WHAT TO PRODUCE - Echo the items below without any change, starting at the line that contains "Where should I click to: Open the People" and ending at the line that contains "pyautogui.click(x=844, y=46)".

EXERCISE DATA -
►
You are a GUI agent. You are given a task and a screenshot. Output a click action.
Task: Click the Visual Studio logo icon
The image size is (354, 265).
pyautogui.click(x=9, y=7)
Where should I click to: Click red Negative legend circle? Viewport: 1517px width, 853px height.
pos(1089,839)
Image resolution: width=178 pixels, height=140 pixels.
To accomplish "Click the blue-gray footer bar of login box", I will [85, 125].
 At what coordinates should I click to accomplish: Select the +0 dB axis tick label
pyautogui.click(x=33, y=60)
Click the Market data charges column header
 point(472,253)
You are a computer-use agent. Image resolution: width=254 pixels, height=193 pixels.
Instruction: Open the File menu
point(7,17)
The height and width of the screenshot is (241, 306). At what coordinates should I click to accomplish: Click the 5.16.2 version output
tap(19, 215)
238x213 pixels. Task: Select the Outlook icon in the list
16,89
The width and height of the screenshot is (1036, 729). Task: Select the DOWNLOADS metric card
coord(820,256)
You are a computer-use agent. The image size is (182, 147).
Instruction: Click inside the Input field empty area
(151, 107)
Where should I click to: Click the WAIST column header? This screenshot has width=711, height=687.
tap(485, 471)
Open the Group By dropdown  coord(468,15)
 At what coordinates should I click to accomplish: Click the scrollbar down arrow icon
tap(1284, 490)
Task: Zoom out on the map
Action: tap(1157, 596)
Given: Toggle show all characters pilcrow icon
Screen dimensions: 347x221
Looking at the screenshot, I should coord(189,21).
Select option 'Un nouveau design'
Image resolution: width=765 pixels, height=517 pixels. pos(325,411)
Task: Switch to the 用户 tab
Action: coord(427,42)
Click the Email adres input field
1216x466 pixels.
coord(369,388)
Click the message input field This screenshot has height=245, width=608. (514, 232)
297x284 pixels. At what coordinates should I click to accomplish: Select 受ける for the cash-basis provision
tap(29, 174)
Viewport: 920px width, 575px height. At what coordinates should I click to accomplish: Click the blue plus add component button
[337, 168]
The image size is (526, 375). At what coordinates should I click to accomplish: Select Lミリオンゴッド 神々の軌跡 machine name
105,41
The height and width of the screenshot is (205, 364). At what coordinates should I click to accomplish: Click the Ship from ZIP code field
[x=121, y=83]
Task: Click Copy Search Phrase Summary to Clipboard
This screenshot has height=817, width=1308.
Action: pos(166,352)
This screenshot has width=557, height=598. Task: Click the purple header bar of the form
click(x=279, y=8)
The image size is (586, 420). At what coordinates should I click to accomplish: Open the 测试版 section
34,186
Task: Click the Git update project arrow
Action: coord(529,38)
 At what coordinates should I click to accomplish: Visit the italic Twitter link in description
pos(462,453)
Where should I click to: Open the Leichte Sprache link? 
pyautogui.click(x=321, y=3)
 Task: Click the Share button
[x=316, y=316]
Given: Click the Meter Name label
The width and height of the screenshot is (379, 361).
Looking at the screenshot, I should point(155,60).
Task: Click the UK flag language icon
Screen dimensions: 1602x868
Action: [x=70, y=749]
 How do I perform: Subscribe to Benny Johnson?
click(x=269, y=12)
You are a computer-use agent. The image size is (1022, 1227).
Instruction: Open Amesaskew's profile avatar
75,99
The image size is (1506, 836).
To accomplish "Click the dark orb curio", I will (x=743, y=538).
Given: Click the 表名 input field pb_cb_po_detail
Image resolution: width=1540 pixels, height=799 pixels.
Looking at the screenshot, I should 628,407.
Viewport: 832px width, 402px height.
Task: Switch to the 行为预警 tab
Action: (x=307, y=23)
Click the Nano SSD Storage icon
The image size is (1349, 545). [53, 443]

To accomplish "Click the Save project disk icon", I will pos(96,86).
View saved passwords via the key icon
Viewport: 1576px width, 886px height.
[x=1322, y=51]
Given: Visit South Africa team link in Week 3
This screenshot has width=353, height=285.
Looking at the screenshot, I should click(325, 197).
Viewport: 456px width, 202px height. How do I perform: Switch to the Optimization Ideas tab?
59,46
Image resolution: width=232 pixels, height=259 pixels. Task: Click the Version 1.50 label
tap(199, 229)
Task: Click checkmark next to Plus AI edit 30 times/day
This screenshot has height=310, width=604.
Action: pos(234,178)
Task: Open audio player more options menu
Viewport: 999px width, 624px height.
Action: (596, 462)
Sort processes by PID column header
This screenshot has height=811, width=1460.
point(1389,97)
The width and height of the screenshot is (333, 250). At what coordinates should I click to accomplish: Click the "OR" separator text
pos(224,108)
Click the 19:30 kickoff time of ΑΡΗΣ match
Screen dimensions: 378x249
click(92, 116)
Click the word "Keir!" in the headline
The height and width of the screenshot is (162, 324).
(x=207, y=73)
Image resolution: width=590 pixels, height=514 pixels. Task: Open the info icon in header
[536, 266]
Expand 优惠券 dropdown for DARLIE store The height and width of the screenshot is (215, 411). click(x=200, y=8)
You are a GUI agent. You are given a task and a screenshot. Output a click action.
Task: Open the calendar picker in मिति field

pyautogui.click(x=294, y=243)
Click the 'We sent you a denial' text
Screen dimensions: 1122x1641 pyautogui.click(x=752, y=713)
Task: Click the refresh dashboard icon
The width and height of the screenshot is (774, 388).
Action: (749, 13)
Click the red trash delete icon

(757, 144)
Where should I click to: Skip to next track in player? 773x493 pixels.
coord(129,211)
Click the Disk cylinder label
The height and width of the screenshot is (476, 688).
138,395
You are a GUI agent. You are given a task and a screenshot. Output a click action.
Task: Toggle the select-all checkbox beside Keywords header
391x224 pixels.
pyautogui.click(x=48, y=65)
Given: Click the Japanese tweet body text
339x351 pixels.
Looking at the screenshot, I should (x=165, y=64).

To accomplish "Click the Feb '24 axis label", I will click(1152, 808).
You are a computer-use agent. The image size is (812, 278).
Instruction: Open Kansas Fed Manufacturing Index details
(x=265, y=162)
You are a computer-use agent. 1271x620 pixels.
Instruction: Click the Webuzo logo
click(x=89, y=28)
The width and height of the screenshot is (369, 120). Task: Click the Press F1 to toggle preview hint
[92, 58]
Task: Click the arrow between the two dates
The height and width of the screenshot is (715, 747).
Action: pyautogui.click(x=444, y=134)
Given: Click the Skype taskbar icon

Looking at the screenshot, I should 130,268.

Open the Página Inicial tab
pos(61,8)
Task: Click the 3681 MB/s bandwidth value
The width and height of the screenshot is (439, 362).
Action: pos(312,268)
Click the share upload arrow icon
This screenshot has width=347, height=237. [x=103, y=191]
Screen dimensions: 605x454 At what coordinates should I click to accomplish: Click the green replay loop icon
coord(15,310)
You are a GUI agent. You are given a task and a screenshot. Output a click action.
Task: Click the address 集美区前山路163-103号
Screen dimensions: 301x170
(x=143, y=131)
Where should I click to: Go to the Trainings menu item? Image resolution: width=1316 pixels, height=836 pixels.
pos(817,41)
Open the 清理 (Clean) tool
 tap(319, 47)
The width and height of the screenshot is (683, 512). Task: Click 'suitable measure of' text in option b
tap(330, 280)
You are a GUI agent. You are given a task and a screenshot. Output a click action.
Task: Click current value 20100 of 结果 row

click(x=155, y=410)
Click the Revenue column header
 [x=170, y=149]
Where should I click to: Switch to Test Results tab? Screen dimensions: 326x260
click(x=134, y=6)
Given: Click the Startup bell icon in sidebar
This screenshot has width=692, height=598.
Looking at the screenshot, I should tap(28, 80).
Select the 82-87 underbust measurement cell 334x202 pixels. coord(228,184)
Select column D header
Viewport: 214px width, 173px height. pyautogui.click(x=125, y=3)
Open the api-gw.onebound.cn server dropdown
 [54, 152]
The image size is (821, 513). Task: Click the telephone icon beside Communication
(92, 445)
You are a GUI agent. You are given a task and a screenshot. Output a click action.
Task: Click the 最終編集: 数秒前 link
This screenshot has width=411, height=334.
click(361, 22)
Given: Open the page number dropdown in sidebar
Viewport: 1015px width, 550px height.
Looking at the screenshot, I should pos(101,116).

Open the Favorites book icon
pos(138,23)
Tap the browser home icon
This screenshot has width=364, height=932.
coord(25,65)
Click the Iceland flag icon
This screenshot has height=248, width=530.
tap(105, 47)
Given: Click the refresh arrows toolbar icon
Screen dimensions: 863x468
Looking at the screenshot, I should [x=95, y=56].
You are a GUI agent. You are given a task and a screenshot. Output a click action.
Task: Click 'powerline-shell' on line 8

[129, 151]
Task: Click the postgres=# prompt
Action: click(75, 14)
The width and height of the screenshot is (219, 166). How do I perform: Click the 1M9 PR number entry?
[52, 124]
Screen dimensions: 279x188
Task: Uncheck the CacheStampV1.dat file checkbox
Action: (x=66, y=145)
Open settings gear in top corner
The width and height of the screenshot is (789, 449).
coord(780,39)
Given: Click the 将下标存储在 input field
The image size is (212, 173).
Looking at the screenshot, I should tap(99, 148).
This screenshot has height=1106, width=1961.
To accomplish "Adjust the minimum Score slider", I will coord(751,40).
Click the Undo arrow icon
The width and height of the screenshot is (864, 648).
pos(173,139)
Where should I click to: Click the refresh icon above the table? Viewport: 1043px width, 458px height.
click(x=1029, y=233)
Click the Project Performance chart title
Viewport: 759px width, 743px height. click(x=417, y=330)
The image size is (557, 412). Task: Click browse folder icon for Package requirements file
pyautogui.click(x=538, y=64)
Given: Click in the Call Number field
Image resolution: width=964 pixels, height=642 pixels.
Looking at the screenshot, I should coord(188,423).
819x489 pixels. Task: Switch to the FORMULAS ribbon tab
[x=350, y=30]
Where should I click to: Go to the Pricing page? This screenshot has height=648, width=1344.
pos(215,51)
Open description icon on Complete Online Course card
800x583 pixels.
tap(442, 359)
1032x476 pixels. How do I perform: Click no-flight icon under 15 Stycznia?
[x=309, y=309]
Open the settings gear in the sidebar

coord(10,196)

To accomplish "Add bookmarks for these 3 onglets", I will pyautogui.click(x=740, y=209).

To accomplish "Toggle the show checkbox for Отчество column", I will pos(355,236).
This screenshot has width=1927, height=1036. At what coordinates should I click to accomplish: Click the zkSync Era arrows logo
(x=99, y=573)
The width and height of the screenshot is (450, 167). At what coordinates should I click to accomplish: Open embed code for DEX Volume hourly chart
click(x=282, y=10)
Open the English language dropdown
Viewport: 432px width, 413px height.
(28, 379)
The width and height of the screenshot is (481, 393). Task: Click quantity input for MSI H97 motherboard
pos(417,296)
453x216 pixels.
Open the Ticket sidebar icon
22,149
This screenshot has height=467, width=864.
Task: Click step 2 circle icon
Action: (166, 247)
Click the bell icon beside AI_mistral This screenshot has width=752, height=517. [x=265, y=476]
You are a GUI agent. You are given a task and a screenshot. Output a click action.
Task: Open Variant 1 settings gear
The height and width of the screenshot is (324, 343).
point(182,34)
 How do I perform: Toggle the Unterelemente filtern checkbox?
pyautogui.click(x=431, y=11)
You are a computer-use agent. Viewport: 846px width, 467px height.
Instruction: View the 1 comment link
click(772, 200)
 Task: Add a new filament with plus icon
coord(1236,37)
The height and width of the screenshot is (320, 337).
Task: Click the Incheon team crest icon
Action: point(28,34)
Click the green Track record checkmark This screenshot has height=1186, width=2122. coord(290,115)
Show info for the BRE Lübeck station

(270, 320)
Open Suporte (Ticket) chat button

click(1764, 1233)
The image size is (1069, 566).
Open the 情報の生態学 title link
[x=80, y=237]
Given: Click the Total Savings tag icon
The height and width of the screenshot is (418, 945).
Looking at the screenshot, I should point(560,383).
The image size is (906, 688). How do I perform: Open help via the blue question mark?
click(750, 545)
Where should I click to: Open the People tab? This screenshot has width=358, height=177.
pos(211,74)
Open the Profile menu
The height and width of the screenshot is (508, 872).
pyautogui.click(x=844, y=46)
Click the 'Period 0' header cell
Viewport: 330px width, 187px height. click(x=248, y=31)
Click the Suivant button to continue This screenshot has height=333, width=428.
◄
PROBLEM SOLUTION -
Where should I click to: Open the People tab? This screenshot has width=358, height=177.
pos(211,74)
Open the Profile menu
The height and width of the screenshot is (508, 872).
pyautogui.click(x=844, y=46)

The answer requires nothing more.